Toys “R” Us, one of the world’s largest toy store chains, has filed for bankruptcy protection, becoming the latest casualty of the pressures facing brick-and-mortar retailers.
The company made the Chapter 11 bankruptcy filing late Monday night in federal court in Richmond, Va., acknowledging that it needed to revamp its long-term debt totaling more than $5 billion.
The retailer, which also owns Babies “R” Us, has struggled to compete with Amazon and stores like Walmart.
But the financial plight of Toys “R” Us was exacerbated by a heavy debt load that has weighed on the company for years. The private equity firms Kohlberg Kravis Roberts and Bain Capital, as well as the real estate firm Vornado Realty Trust, purchased the company in a leveraged buyout for about $6 billion in 2005.
The company faced $400 million in debt payment coming due in 2018 and was burning through its cash. It hired advisers, including the law firm Kirkland & Ellis, to help come up with a plan.
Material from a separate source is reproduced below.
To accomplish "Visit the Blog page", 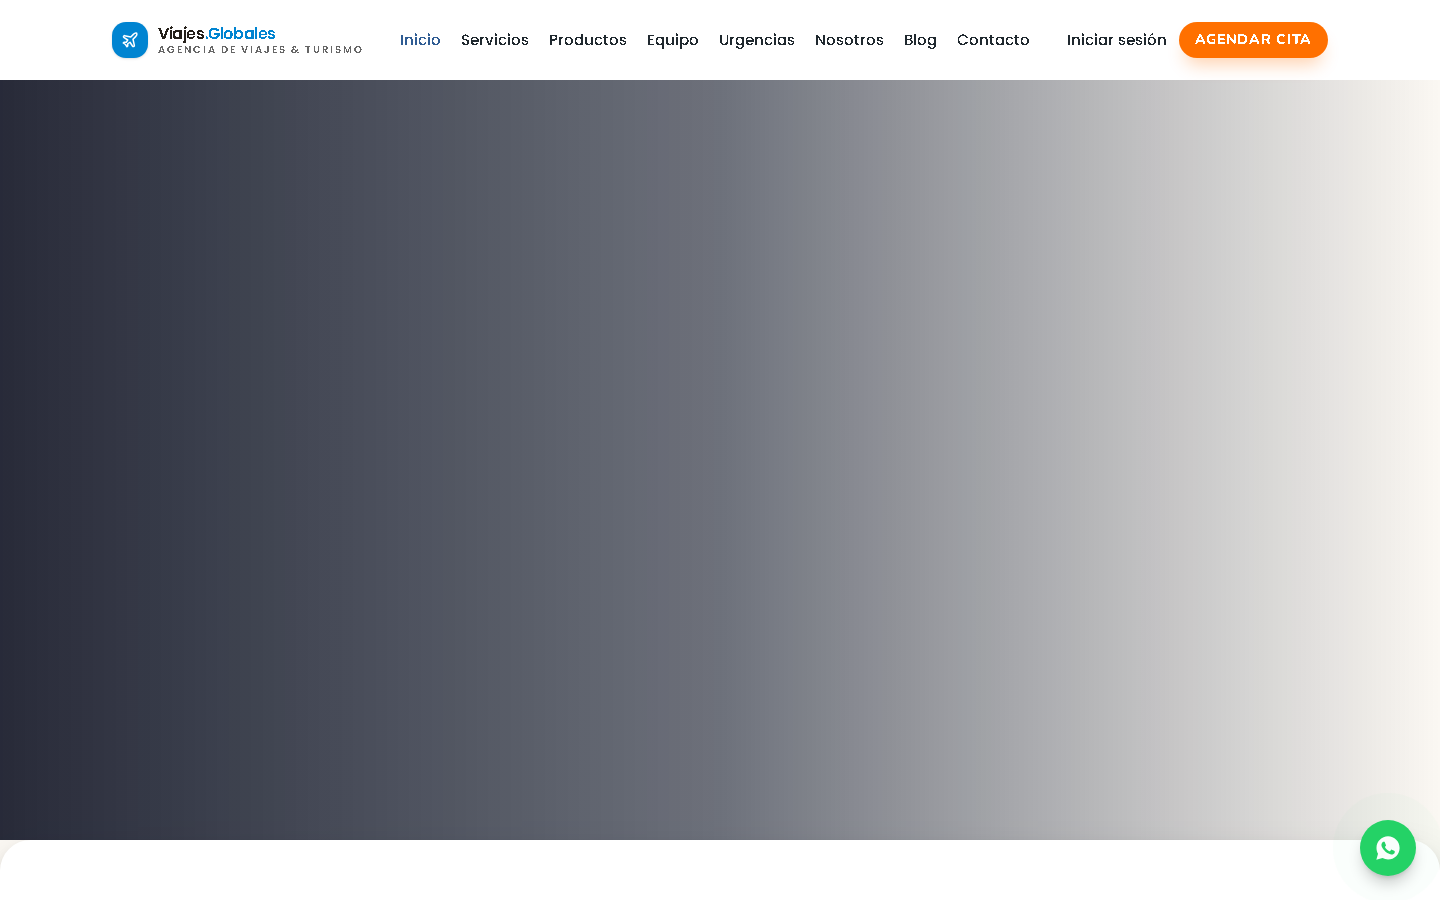I will (x=920, y=40).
In a statement on Monday night, Toys “R” Us said the filing would help the company invest in long-term growth and “fuel its aspirations to bring play to kids everywhere and be a best friend to parents.”
Toys “R” Us joins a wave of retail bankruptcies this year, including the children’s clothing retailer Gymboree, Payless ShoeSource and rue21, which sells clothing for teenagers. Other retailers have closed thousands of stores and laid off tens of thousand of workers as they try to cut costs and compete with e-commerce.
The company said its roughly 1,600 Toys “R” Us and Babies “R” Us stores around the world would continue to operate “as usual.”
JPMorgan Chase and a group of other lenders have agreed to provide the company $3 billion in financing to help Toys “R” Us continue paying suppliers and employees.
“Today marks the dawn of a new era at Toys “R” Us, where we expect that the financial constraints that have held us back will be addressed in a lasting and effective way,” Dave Brandon, the company’s chairman and chief executive, said in a statement.